American Suburbs Are Decaying

Working-class people of color have mostly been latecomers to suburbia. But by the time they get there, they often find the suburbs in a state of disrepair. A new book explores the boom-and-bust economic cycle that's obscured by the gauzy suburban dream.

The city was once the embodiment of Black culture but is now 70 percent Hispanic. And on any given Sunday, you can see a group of Mexican Americans donning their sombreros, saddling up their horses and trotting past the corner stores of downtown Compton.

Latino students walk to school in Compton, California, on February 10, 2023. (The Washington Post via Getty Images)


For the better part of a century, American internal migration patterns have been massively influenced by the suburban promise of great amenities, low taxes, privacy, safety, and a fresh start. But as long-time education reporter Benjamin Herold argues in his new book, Disillusioned: Five Families and the Unraveling of America’s Suburbs, that dream has always been elusive, not least because the suburbs themselves have a baked-in economic life cycle. Through a portrait of five families in pursuit of the suburban idyll, Herold reveals how suburbs are born to fail.

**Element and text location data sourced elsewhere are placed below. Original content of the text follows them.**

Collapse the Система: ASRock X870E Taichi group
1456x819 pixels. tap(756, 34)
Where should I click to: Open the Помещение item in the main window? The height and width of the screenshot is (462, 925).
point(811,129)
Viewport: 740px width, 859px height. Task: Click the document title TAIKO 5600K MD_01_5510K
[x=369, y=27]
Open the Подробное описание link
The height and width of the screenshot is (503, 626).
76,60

Disillusioned is just as much about schools and race as it is about housing as a Ponzi scheme, but when it comes to daily life, these can’t be neatly separated. All five families Herold profiles move to the suburbs to get their children into better schools. But schools’ performance and resources too often mirror their racial makeup, good intentions or not. Part of the suburban story is that opportunity is usually drained by the time latecomers, often people of color from working-class backgrounds, move in.

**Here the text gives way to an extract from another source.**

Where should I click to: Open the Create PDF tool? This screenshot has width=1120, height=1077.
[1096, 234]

The suburban cycle, as Herold documents it, goes something like this: suburbs are built on massive subsidies like guaranteed mortgages, federal infrastructure like commuter highways, and defense contracts for employment. New tax revenues flow to high-quality services. Budgets are boosted by plentiful credit, taken against future taxes so long as the suburb continues to expand. This lasts for decades, but there’s a tension between exclusivity and expansion. When infrastructure ages and the bills come due, services are pinched and wealthy people move to start the cycle over somewhere new. Problems are staved off for a time through ignorance and more debt, but sooner or later taxes must go up as quality of life goes down.